The Chief Constable’s mouth flapped like a newly washed shirt in a stiff breeze. God knows, he’d not expected to be embraced warmly on both cheeks but this was.… ‘Are you Detective Chief Inspector Dover?’ he spluttered.
‘No!’ sneered Dover, turning away to head for the station exit and, hopefully, somewhere to sit down. ‘I’m little bloody Lord Fauntleroy!’
This unceremonious departure left Mr Pinkham and MacGregor to amuse each other.
‘He’s not been feeling very well lately,’ explained MacGregor, somewhat inadequately.
‘Oh,’ said the Chief Constable.
‘Er – should we perhaps move out of the rain, sir?

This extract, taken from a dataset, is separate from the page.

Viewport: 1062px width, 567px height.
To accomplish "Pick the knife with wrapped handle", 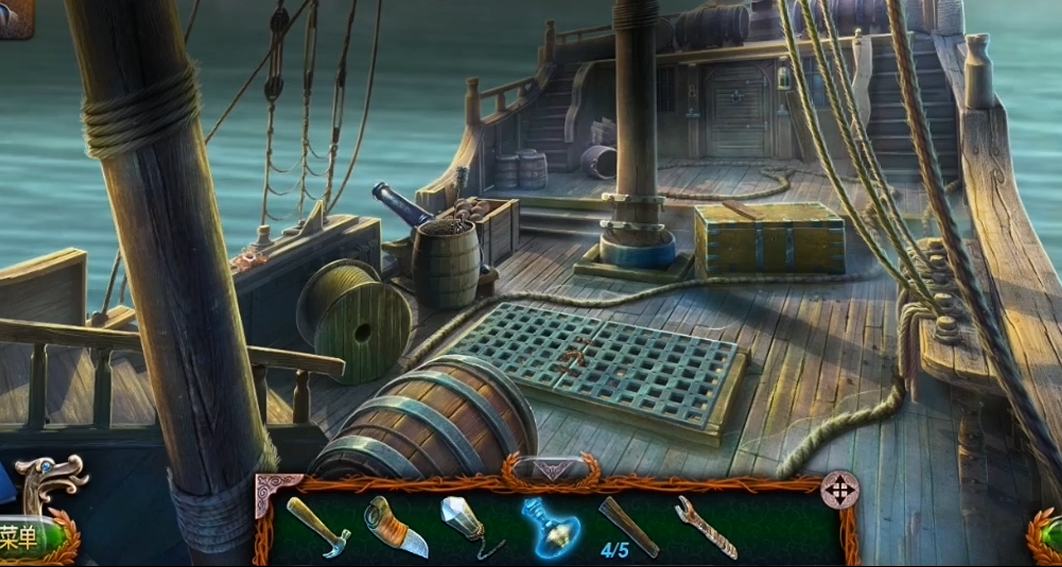I will [396, 527].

There’s no point in standing here and getting drenched, is there?’
‘No,’ said the Chief Constable, though his mind was on other things. He made an effort and pulled himself together. ‘Well, come on then!’ he said.
Dover was already ensconced in the waiting police car, occupying without effort the whole of the back seat. After a moment’s hesitation Mr Pinkham got in front with the driver and left MacGregor to squeeze as best he could into one of the tip-up seats.
Now that he’d got the weight off his poor old feet again, Dover was in a better humour. ‘Does it always rain like this in this crummy dump?’ he asked.
Mr Pinkham’s sharp intake of breath was clearly audible but, with his police driver a highly intrigued witness, he hardly felt he could start giving back as good as he got. He sought for the soft answer and forced it out through clenched teeth. ‘No,’ he said.
Dover examined the passing scenery and pronounced his considered verdict. ‘’ Strewth, what a lousy hole!’
‘Ah, but I think you’ll be pretty impressed when you see Beltour,’ said the Chief Constable, all but rupturing himself in the effort to speak calmly.
‘Beltour?’ demanded Dover. ‘What’s Beltour when it’s at home?’
Mr Pinkham was beginning to feel that he’d strayed into a nightmare. ‘Beltour’s the place where the murder happened.’
‘Oh, that!’ Dover’s interest in the conversation evaporated and with a grunt he burrowed back even deeper into the folds of his overcoat. ‘Wake me when we get there!’
For the next quarter of an hour nobody spoke. There was, after all, nothing much to say and the snorts, groans an
d snores coming from the back seat would have made any exchange of small talk rather difficult. In the end, however, Mr Pinkham was obliged to break the impasse. He turned round gingerly in his seat and addressed himself to MacGregor.
‘What will he want to do first, do you think?’ he whispered. ‘Visit our murder headquarters or get himself settled in?’
MacGregor knew the answer to that one, all right.
The Chief Constable sighed and nodded to his driver. ‘You’d better go straight to Beltour House, then.’
MacGregor raised his eyebrows. ‘Beltour House, sir?’
‘Lord Crouch has very kindly offered your chief inspector accommodation there. Unfortunately there isn’t room for you as well so we’ve booked you in at the village pub.’
MacGregor closed the file in which he had been trying to mug up on the case. ‘I’m afraid that’s quite out of the question, sir!’
They were speaking as softly as they could but Dover, never one to be caught napping where his personal comfort was concerned, was already cocking an attentive ear.
‘Well, I’m not saying that The Bull Reborn is exactly a five star establishment, sergeant, but I’m sure you’ll be quite…’
MacGregor shook his head impatiently and tapped the file on his knees. ‘According to your own initial investigations, sir, Lord Crouch could be personally involved in this case. Chief Inspector Dover cannot possibly compromise his position by accepting his Lordship’s hospitality.’
‘Ho, can’t he?’
Dover, wide awake, was heaving himself upright on the back seat and gawping in pop-eyed wonder through the streaming windows. The car had just swung off the main road into the two-mile drive which swept up to Beltour and the house itself was now coming into view.
‘’Strewth!’ gasped Dover with that native vulgarity which never failed to make MacGregor cringe. ‘ Get a load of that! Blimey, it must be bigger than Buckingham Palace!’
‘Not only bigger,’ put in the Chief Constable with touching local chauvinism, ‘but better, too. In every way. Beltour is one of the finest gems of our national heritage.’